Today the paperback edition of THE MAIDENS by Alex Michaelides is published with a brand new cover and, to celebrate, I am delighted to share again my review of this gripping and addictive novel.
Publication: 26th May 2022 – Weidenfeld & Nicolson
WE ALL KEEP SECRETS. EVEN FROM OURSELVES.
St. Christopher’s College, Cambridge, is a closed world to most.
For Mariana Andros – a group therapist struggling through her private grief – it’s where she met her late husband. For her niece, Zoe, it’s the tragic scene of her best friend’s murder.
As memory and mystery entangle Mariana, she finds a society full of secrets, which has been shocked to its core by the murder of one of its own.
Because behind its idyllic beauty is a web of jealousy and rage which emanates from an exclusive set of students known only as The Maidens. A group under the sinister influence of the enigmatic professor Edward Fosca.
A man who seems to know more than anyone about the murders – and the victims. And the man who will become the prime suspect in Mariana’s investigation – an obsession which will unravel everything…
The author’s debut novel, The Silent Patient, was one of my favourite in 2019 and I was really excited when his new book was announced and I couldn’t wait to read The Maidens. I loved the university setting of Cambridge, the complex characters, the murder mystery, the Greek mythology, and the surprising and unexpected resolution.
Once again, the protagonist of the novel is a psychiatrist, a group therapist, to be precise. Mariana has a lots on her plate when she receives a call for help by her niece in Cambridge: she is struggling with the grief of losing her husband a year earlier and one of her patient is becoming obsessed with her, but a body has been found in Cambridge and her niece Zoe thinks it may be the body of a friend, so Mariana packs her things and travels to her former university to support her. However, she would never have imagined to find herself entangled in the investigation as she suspect the murderer is Edward Fosca, a Greek tragedy professor with his own group of Maidens who follow him around and worship him. And, even if no one believes her, Mariana won’t stop until she finds out the truth…

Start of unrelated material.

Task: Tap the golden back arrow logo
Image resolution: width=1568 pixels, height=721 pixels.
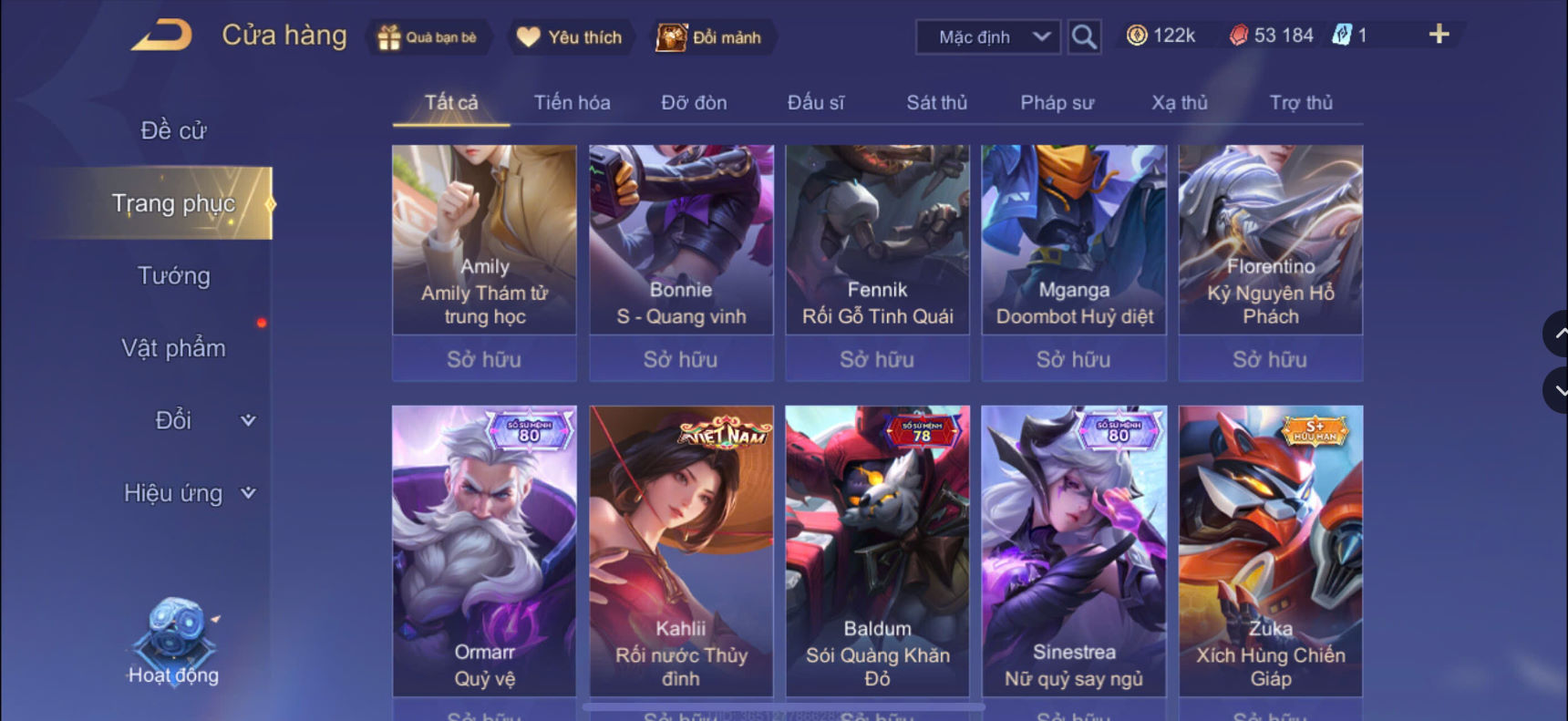Action: point(161,36)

Slow-paced and suspenseful, The Maidens is a great read. The plot is intricate, and I loved how the author combines murder and Greek tragedy together. But, my favourite thing about The Maidens is the character of Mariana. Flawed, intricate, and driven, her story, her secrets, her family are slowly unraveled. She is haunted by the many losses she has suffered through her life, the latest one her husband who died suddenly a year earlier during a holiday and that she is so deeply grieving that she still hasn’t packed away his things. Also, she has to face daddy issue, regrets, and secrets that once uncovered, will change her life.
Once again, Alex Michaelides took me completely by surprise with shocking revelations and twists that I didn’t see coming and kept me engaged for hours with this compulsive new novel that it is out now.
ALEX MICHAELIDES was born in Cyprus in 1977 to a Cypriot father and an English mother. At 18, he moved to the UK to study English at Trinity College, Cambridge, where he received an MA. Alex then went to film school in Los Angeles and got his MA in writing at the American Film Institute. He wrote the film Devil You Know, starring Rosamund Pike, and co-wrote The Con Is On, starring Uma Thruman and Tim Roth. Disillusioned with screenwriting, he moved back to the UK and took a job at a therapeutic community for teenagers in North London while studying psychotherapy.
But before he quit writing for good, he decided to have one last throw of dice and sat down to write the detective story which became the international bestselling novel, The Silent Patient. The book went on to be a world record-breaker, debuting at #1 on the New York Times bestseller list, the first adult UK debut ever to do so. Brad Pitt’s production company, Plan B, have secured film rights and a screenwriter and director are now attached. The Maidens is his second novel.